**Task description:** Write out every entry word for word.

**Source information:**
*-*-*
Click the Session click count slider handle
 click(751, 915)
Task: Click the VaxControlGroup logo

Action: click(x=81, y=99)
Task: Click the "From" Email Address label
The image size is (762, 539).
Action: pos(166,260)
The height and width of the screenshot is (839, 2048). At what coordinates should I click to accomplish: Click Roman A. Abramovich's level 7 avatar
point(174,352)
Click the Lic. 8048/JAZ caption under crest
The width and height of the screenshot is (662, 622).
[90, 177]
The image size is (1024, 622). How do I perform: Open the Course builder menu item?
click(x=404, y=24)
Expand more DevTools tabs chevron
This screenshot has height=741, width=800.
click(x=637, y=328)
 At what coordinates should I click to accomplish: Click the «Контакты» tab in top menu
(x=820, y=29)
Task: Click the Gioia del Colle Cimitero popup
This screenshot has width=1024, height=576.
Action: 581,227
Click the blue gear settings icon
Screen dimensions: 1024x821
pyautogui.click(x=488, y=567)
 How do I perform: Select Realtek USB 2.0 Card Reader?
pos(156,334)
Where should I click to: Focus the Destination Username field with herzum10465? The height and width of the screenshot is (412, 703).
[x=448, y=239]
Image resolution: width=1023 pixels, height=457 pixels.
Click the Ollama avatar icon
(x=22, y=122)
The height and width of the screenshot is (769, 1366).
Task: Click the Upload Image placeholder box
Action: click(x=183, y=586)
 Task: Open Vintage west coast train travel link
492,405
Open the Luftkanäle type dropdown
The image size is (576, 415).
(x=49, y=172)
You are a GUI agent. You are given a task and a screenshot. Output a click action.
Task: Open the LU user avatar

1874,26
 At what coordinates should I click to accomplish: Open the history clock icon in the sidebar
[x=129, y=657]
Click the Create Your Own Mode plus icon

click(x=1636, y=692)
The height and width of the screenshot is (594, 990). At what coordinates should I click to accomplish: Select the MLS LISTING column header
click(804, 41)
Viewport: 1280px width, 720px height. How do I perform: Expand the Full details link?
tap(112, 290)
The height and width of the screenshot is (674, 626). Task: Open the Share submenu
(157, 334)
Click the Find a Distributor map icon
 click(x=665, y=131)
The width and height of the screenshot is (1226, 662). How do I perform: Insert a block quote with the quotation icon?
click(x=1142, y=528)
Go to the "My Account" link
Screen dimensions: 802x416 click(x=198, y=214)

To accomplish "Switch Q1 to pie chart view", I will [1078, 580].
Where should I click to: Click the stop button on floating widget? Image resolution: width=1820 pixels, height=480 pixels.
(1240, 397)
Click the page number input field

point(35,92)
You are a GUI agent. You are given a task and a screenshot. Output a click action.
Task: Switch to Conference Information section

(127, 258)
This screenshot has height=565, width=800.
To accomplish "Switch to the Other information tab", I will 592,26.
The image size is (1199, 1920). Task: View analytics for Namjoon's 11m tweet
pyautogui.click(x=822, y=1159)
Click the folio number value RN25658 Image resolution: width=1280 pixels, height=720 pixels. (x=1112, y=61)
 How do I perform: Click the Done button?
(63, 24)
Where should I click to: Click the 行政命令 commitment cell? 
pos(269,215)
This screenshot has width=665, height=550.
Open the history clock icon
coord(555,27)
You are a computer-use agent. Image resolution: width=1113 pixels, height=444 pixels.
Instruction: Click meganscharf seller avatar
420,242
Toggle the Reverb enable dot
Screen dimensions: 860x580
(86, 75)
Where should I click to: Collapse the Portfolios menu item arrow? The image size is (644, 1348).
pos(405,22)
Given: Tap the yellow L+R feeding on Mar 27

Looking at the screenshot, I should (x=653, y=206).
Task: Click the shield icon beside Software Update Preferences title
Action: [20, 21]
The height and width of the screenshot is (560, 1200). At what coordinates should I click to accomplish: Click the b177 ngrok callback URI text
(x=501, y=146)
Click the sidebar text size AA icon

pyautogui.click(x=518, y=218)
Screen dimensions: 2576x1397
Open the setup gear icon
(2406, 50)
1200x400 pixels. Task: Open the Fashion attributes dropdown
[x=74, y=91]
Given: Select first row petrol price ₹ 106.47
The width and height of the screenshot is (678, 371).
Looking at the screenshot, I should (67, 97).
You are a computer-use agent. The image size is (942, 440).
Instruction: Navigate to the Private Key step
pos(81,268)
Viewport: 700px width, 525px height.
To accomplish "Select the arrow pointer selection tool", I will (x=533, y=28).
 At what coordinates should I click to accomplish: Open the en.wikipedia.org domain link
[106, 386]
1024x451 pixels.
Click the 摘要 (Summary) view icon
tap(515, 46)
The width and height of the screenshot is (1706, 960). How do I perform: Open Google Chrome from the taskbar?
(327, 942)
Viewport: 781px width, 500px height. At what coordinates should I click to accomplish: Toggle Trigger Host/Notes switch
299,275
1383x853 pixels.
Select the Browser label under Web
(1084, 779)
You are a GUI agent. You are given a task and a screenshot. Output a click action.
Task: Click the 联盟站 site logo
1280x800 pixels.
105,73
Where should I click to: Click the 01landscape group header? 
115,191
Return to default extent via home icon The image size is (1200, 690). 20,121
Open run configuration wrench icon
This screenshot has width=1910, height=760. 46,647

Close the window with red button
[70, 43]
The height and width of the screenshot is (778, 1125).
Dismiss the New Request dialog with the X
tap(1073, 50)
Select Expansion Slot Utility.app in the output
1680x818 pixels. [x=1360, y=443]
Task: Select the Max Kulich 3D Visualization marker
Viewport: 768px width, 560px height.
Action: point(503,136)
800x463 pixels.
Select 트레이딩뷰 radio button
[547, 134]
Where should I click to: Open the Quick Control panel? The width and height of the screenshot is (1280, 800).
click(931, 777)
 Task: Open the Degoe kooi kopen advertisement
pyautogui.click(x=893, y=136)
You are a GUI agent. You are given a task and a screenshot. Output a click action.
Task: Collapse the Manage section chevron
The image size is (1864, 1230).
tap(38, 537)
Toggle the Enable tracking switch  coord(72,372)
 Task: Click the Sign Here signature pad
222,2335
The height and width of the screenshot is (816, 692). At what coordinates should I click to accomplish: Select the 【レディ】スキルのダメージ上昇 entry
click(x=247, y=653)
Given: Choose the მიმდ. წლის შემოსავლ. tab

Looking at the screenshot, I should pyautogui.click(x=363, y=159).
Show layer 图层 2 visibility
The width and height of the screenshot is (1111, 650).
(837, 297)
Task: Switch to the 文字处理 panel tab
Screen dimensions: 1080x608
*-*-*
**Exercise output:**
Click the Session click count slider handle
 click(751, 915)
Task: Click the VaxControlGroup logo

Action: click(x=81, y=99)
Task: Click the "From" Email Address label
The image size is (762, 539).
Action: pos(166,260)
The height and width of the screenshot is (839, 2048). At what coordinates should I click to accomplish: Click Roman A. Abramovich's level 7 avatar
point(174,352)
Click the Lic. 8048/JAZ caption under crest
The width and height of the screenshot is (662, 622).
[90, 177]
The image size is (1024, 622). How do I perform: Open the Course builder menu item?
click(x=404, y=24)
Expand more DevTools tabs chevron
This screenshot has height=741, width=800.
click(x=637, y=328)
 At what coordinates should I click to accomplish: Click the «Контакты» tab in top menu
(x=820, y=29)
Task: Click the Gioia del Colle Cimitero popup
This screenshot has width=1024, height=576.
Action: 581,227
Click the blue gear settings icon
Screen dimensions: 1024x821
pyautogui.click(x=488, y=567)
 How do I perform: Select Realtek USB 2.0 Card Reader?
pos(156,334)
Where should I click to: Focus the Destination Username field with herzum10465? The height and width of the screenshot is (412, 703).
[x=448, y=239]
Image resolution: width=1023 pixels, height=457 pixels.
Click the Ollama avatar icon
(x=22, y=122)
The height and width of the screenshot is (769, 1366).
Task: Click the Upload Image placeholder box
Action: click(x=183, y=586)
 Task: Open Vintage west coast train travel link
492,405
Open the Luftkanäle type dropdown
The image size is (576, 415).
(x=49, y=172)
You are a GUI agent. You are given a task and a screenshot. Output a click action.
Task: Open the LU user avatar

1874,26
 At what coordinates should I click to accomplish: Open the history clock icon in the sidebar
[x=129, y=657]
Click the Create Your Own Mode plus icon

click(x=1636, y=692)
The height and width of the screenshot is (594, 990). At what coordinates should I click to accomplish: Select the MLS LISTING column header
click(804, 41)
Viewport: 1280px width, 720px height. How do I perform: Expand the Full details link?
tap(112, 290)
The height and width of the screenshot is (674, 626). Task: Open the Share submenu
(157, 334)
Click the Find a Distributor map icon
 click(x=665, y=131)
The width and height of the screenshot is (1226, 662). How do I perform: Insert a block quote with the quotation icon?
click(x=1142, y=528)
Go to the "My Account" link
Screen dimensions: 802x416 click(x=198, y=214)

To accomplish "Switch Q1 to pie chart view", I will [1078, 580].
Where should I click to: Click the stop button on floating widget? Image resolution: width=1820 pixels, height=480 pixels.
(1240, 397)
Click the page number input field

point(35,92)
You are a GUI agent. You are given a task and a screenshot. Output a click action.
Task: Switch to Conference Information section

(127, 258)
This screenshot has height=565, width=800.
To accomplish "Switch to the Other information tab", I will 592,26.
The image size is (1199, 1920). Task: View analytics for Namjoon's 11m tweet
pyautogui.click(x=822, y=1159)
Click the folio number value RN25658 Image resolution: width=1280 pixels, height=720 pixels. (x=1112, y=61)
 How do I perform: Click the Done button?
(63, 24)
Where should I click to: Click the 行政命令 commitment cell? 
pos(269,215)
This screenshot has width=665, height=550.
Open the history clock icon
coord(555,27)
You are a computer-use agent. Image resolution: width=1113 pixels, height=444 pixels.
Instruction: Click meganscharf seller avatar
420,242
Toggle the Reverb enable dot
Screen dimensions: 860x580
(86, 75)
Where should I click to: Collapse the Portfolios menu item arrow? The image size is (644, 1348).
pos(405,22)
Given: Tap the yellow L+R feeding on Mar 27

Looking at the screenshot, I should (x=653, y=206).
Task: Click the shield icon beside Software Update Preferences title
Action: [20, 21]
The height and width of the screenshot is (560, 1200). At what coordinates should I click to accomplish: Click the b177 ngrok callback URI text
(x=501, y=146)
Click the sidebar text size AA icon

pyautogui.click(x=518, y=218)
Screen dimensions: 2576x1397
Open the setup gear icon
(2406, 50)
1200x400 pixels. Task: Open the Fashion attributes dropdown
[x=74, y=91]
Given: Select first row petrol price ₹ 106.47
The width and height of the screenshot is (678, 371).
Looking at the screenshot, I should (67, 97).
You are a computer-use agent. The image size is (942, 440).
Instruction: Navigate to the Private Key step
pos(81,268)
Viewport: 700px width, 525px height.
To accomplish "Select the arrow pointer selection tool", I will (x=533, y=28).
 At what coordinates should I click to accomplish: Open the en.wikipedia.org domain link
[106, 386]
1024x451 pixels.
Click the 摘要 (Summary) view icon
tap(515, 46)
The width and height of the screenshot is (1706, 960). How do I perform: Open Google Chrome from the taskbar?
(327, 942)
Viewport: 781px width, 500px height. At what coordinates should I click to accomplish: Toggle Trigger Host/Notes switch
299,275
1383x853 pixels.
Select the Browser label under Web
(1084, 779)
You are a GUI agent. You are given a task and a screenshot. Output a click action.
Task: Click the 联盟站 site logo
1280x800 pixels.
105,73
Where should I click to: Click the 01landscape group header? 
115,191
Return to default extent via home icon The image size is (1200, 690). 20,121
Open run configuration wrench icon
This screenshot has width=1910, height=760. 46,647

Close the window with red button
[70, 43]
The height and width of the screenshot is (778, 1125).
Dismiss the New Request dialog with the X
tap(1073, 50)
Select Expansion Slot Utility.app in the output
1680x818 pixels. [x=1360, y=443]
Task: Select the Max Kulich 3D Visualization marker
Viewport: 768px width, 560px height.
Action: point(503,136)
800x463 pixels.
Select 트레이딩뷰 radio button
[547, 134]
Where should I click to: Open the Quick Control panel? The width and height of the screenshot is (1280, 800).
click(931, 777)
 Task: Open the Degoe kooi kopen advertisement
pyautogui.click(x=893, y=136)
You are a GUI agent. You are given a task and a screenshot. Output a click action.
Task: Collapse the Manage section chevron
The image size is (1864, 1230).
tap(38, 537)
Toggle the Enable tracking switch  coord(72,372)
 Task: Click the Sign Here signature pad
222,2335
The height and width of the screenshot is (816, 692). At what coordinates should I click to accomplish: Select the 【レディ】スキルのダメージ上昇 entry
click(x=247, y=653)
Given: Choose the მიმდ. წლის შემოსავლ. tab

Looking at the screenshot, I should pyautogui.click(x=363, y=159).
Show layer 图层 2 visibility
The width and height of the screenshot is (1111, 650).
(837, 297)
Task: Switch to the 文字处理 panel tab
Screen dimensions: 1080x608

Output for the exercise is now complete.